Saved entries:
[Start of Attachment]
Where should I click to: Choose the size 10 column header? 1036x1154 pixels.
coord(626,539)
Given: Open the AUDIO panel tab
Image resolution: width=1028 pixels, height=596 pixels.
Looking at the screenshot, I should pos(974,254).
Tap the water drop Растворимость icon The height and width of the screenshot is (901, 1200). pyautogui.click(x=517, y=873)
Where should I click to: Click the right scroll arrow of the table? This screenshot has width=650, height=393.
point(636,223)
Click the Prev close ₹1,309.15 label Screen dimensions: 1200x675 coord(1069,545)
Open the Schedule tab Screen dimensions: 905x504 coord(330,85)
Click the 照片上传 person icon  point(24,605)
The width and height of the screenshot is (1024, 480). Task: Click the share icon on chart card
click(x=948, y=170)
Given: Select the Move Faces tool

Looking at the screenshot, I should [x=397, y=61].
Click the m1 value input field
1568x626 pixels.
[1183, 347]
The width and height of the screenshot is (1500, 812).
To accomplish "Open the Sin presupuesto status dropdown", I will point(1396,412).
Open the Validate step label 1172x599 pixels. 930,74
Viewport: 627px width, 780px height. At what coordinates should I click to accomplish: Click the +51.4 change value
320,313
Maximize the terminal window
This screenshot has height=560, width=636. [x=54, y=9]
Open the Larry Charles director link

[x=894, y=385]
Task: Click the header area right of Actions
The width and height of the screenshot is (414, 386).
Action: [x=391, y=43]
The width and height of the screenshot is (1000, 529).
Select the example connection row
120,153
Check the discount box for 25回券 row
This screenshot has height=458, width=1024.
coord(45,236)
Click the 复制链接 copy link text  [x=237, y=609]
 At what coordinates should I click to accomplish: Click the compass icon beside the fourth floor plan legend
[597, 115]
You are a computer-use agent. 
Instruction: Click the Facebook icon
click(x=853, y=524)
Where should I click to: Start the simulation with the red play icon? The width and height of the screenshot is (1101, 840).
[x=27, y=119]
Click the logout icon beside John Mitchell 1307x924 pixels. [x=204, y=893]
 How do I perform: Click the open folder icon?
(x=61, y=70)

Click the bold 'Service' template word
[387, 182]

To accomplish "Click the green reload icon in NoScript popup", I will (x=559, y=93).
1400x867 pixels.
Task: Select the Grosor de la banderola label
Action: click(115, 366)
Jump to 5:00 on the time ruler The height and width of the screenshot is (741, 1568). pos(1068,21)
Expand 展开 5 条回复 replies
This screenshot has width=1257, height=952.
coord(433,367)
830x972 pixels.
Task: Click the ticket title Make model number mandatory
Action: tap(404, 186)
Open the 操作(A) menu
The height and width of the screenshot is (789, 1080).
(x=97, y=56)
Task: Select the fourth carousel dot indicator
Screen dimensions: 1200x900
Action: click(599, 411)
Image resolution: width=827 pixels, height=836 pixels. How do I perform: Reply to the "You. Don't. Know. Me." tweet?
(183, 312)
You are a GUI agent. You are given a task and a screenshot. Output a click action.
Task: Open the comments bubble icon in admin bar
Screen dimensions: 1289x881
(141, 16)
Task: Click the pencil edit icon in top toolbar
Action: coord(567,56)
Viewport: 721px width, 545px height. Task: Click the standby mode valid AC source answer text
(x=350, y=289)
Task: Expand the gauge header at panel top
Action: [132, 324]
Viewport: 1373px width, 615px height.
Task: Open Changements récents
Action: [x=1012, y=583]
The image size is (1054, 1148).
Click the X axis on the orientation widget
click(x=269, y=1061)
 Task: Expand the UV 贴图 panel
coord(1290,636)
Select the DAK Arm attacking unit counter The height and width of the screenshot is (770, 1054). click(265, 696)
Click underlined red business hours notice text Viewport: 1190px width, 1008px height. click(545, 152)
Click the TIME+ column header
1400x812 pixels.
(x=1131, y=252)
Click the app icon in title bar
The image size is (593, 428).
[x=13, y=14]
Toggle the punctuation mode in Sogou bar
[End of Attachment]
Aim of the exercise =>
Produce the entries above once more, identical in every detail.

Exercise solution =>
Where should I click to: Choose the size 10 column header? 1036x1154 pixels.
coord(626,539)
Given: Open the AUDIO panel tab
Image resolution: width=1028 pixels, height=596 pixels.
Looking at the screenshot, I should pos(974,254).
Tap the water drop Растворимость icon The height and width of the screenshot is (901, 1200). pyautogui.click(x=517, y=873)
Where should I click to: Click the right scroll arrow of the table? This screenshot has width=650, height=393.
point(636,223)
Click the Prev close ₹1,309.15 label Screen dimensions: 1200x675 coord(1069,545)
Open the Schedule tab Screen dimensions: 905x504 coord(330,85)
Click the 照片上传 person icon  point(24,605)
The width and height of the screenshot is (1024, 480). Task: Click the share icon on chart card
click(x=948, y=170)
Given: Select the Move Faces tool

Looking at the screenshot, I should [x=397, y=61].
Click the m1 value input field
1568x626 pixels.
[1183, 347]
The width and height of the screenshot is (1500, 812).
To accomplish "Open the Sin presupuesto status dropdown", I will point(1396,412).
Open the Validate step label 1172x599 pixels. 930,74
Viewport: 627px width, 780px height. At what coordinates should I click to accomplish: Click the +51.4 change value
320,313
Maximize the terminal window
This screenshot has height=560, width=636. [x=54, y=9]
Open the Larry Charles director link

[x=894, y=385]
Task: Click the header area right of Actions
The width and height of the screenshot is (414, 386).
Action: [x=391, y=43]
The width and height of the screenshot is (1000, 529).
Select the example connection row
120,153
Check the discount box for 25回券 row
This screenshot has height=458, width=1024.
coord(45,236)
Click the 复制链接 copy link text  [x=237, y=609]
 At what coordinates should I click to accomplish: Click the compass icon beside the fourth floor plan legend
[597, 115]
You are a computer-use agent. 
Instruction: Click the Facebook icon
click(x=853, y=524)
Where should I click to: Start the simulation with the red play icon? The width and height of the screenshot is (1101, 840).
[x=27, y=119]
Click the logout icon beside John Mitchell 1307x924 pixels. [x=204, y=893]
 How do I perform: Click the open folder icon?
(x=61, y=70)

Click the bold 'Service' template word
[387, 182]

To accomplish "Click the green reload icon in NoScript popup", I will (x=559, y=93).
1400x867 pixels.
Task: Select the Grosor de la banderola label
Action: click(115, 366)
Jump to 5:00 on the time ruler The height and width of the screenshot is (741, 1568). pos(1068,21)
Expand 展开 5 条回复 replies
This screenshot has width=1257, height=952.
coord(433,367)
830x972 pixels.
Task: Click the ticket title Make model number mandatory
Action: tap(404, 186)
Open the 操作(A) menu
The height and width of the screenshot is (789, 1080).
(x=97, y=56)
Task: Select the fourth carousel dot indicator
Screen dimensions: 1200x900
Action: click(599, 411)
Image resolution: width=827 pixels, height=836 pixels. How do I perform: Reply to the "You. Don't. Know. Me." tweet?
(183, 312)
You are a GUI agent. You are given a task and a screenshot. Output a click action.
Task: Open the comments bubble icon in admin bar
Screen dimensions: 1289x881
(141, 16)
Task: Click the pencil edit icon in top toolbar
Action: coord(567,56)
Viewport: 721px width, 545px height. Task: Click the standby mode valid AC source answer text
(x=350, y=289)
Task: Expand the gauge header at panel top
Action: [132, 324]
Viewport: 1373px width, 615px height.
Task: Open Changements récents
Action: [x=1012, y=583]
The image size is (1054, 1148).
Click the X axis on the orientation widget
click(x=269, y=1061)
 Task: Expand the UV 贴图 panel
coord(1290,636)
Select the DAK Arm attacking unit counter The height and width of the screenshot is (770, 1054). click(265, 696)
Click underlined red business hours notice text Viewport: 1190px width, 1008px height. click(545, 152)
Click the TIME+ column header
1400x812 pixels.
(x=1131, y=252)
Click the app icon in title bar
The image size is (593, 428).
[x=13, y=14]
Toggle the punctuation mode in Sogou bar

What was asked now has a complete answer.